Summary characteristics of the 43 DATs identified

Table 1. Long description
The table presents a summary of the characteristics of 43 distinct dietary assessment tools (DATs) identified across various studies. It includes details such as the method used, countries where the tools were applied, sample sizes, validity methods, administration methods, person reporting, and period of assessment. The methods used include 24-hour recall, food frequency questionnaires, food records, illustrated food checklists, and general food questionnaires. The table lists the countries involved, sample sizes ranging from 32 to 71,971, and various validation methods. Administration methods include interviews in person, online, and self-administered in person or online. The person reporting includes parents, children, adolescents, or both. The period of assessment varies from one day to 12 months.
BRA = Brazil, MEX = Mexico, CHL = Chile, COL = Colombia, PER = Peru, ARG = Argentina, ECU = Ecuador, CRI = Costa Rica, GTM = Guatemala, VEN = Venezuelan, URY = Uruguay, NS = not specified, NA = not applicable.
n = number of reports using the DAT.
Of the 43 DATs identified in the 105 articles, two represented substantively modified versions of an existing tool, involving both a change in delivery format and changes in portion estimation, and were therefore classified as distinct instruments. Twenty-seven percent of the DATs were self-administered, 58% used an interviewer for its application, 15% did not specify how the tool was applied. Forty-nine percent were applied in person while 19% were online. Of the remaining DATs, 32% did not specified the administration method.
The geographical distribution of DATs identified is shown in Figure 3. Some DATs were applied or validated in more than one country (e.g. 24 H and food record), therefore, the distribution represents the total number of DATs available for use within each country rather than the unique tools. The Latin America map shows that Brazil has the highest number of DATs (n = 30), followed by Mexico (n = 5), Argentina (n = 4), Peru (n = 3), Colombia (n = 3), Chile (n = 3), Bolivia (n = 2), Guatemala (n = 2) and Ecuador (n = 2). Only one DAT was identified in Venezuela, Costa Rica, and Uruguay whereas none were found in Paraguay, El Salvador, Nicaragua, Panama, Honduras or Belize.
Number of dietary assessment tools in Latin America distributed geographically per country.

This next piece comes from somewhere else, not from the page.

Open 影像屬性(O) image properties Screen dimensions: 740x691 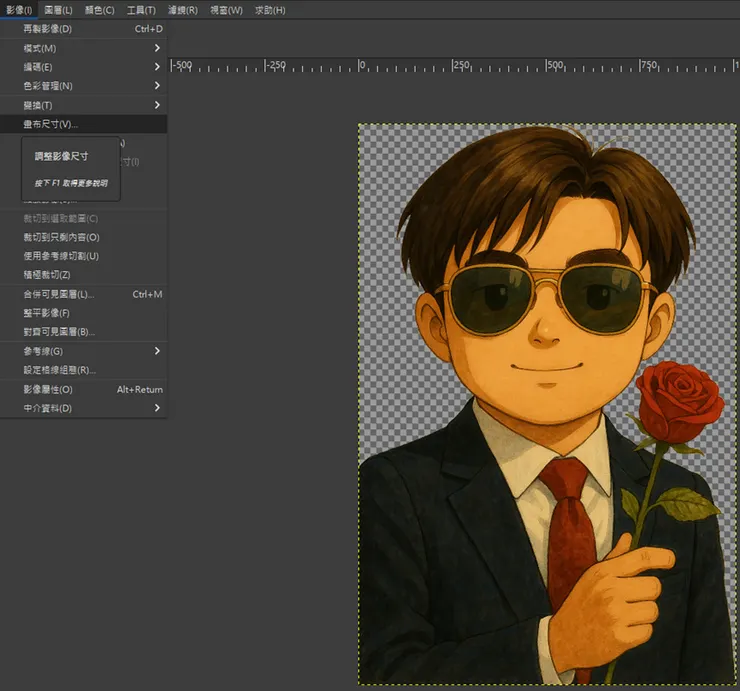pos(50,389)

Figure 3. Long description
The map illustrates the number of dietary assessment tools (DATs) distributed across various countries in Latin America. Each country is labeled with the number of DATs it has. For example, Mexico has 5 DATs, Guatemala has 2, and Brazil has the highest count with 30. Countries like Belize, Nicaragua, Honduras, El Salvador, Panama, Paraguay, and others have 0 DATs. The map uses color shading to differentiate the number of DATs in each country, with darker shades indicating a higher number of tools.
Regarding the quantification of dietary intake, semi-quantitative methods were the most widely used, applied in 50% of the DATs, while qualitative approaches were used in 30% and quantitative methods in 20%. The qualitative tools did not provide portion size or frequency information; they only recorded whether specific food items were consumed, using illustrated checklists (circling images) or yes/no food questionnaires. The methods for portion size estimation in the semi-quantitative DATs varied, with 40% of the studies relying on standard portions derived from 24h recalls or standard household measures, 30% using images such as atlases, photo albums, or visual guides, and the remaining 30% did not specify the method used.
Among the validated DATs, FFQs were the most used method and were predominantly completed by children or adolescents (n = 18, 60%), followed by reporting from parents (n = 7, 23%) or both parent and child or adolescent (n = 5, 17%); the illustrated food checklist and questionnaire were also primarily completed by children or adolescents. Figure 4 summarises validation findings across age groups based on reported kappa values and mean energy intake. All DATs included in this comparison were FFQs. In studies involving older age groups (11–17 years), reported kappa values tended to be higher than in studies targeting younger children (<10 years), in which values were often below 0.5. A similar pattern was observed in some FFQs completed by children or adolescents, which showed relatively higher reported kappa values than those completed by parents. Mixed reporting by parent and child/adolescent also showed moderate agreement in some studies involving older age groups. Overall, reported kappa values across FFQs ranged from 0.1 to 0.6, reflecting low to moderate agreement with the reference methods used in the included studies.
Validated DATs: mean Kappa coefficients by age group (Bubble size = Mean energy intake). Colour intensity represents the person reporting the food intake. Validation findings are based predominantly on relative validity studies using heterogeneous reference methods.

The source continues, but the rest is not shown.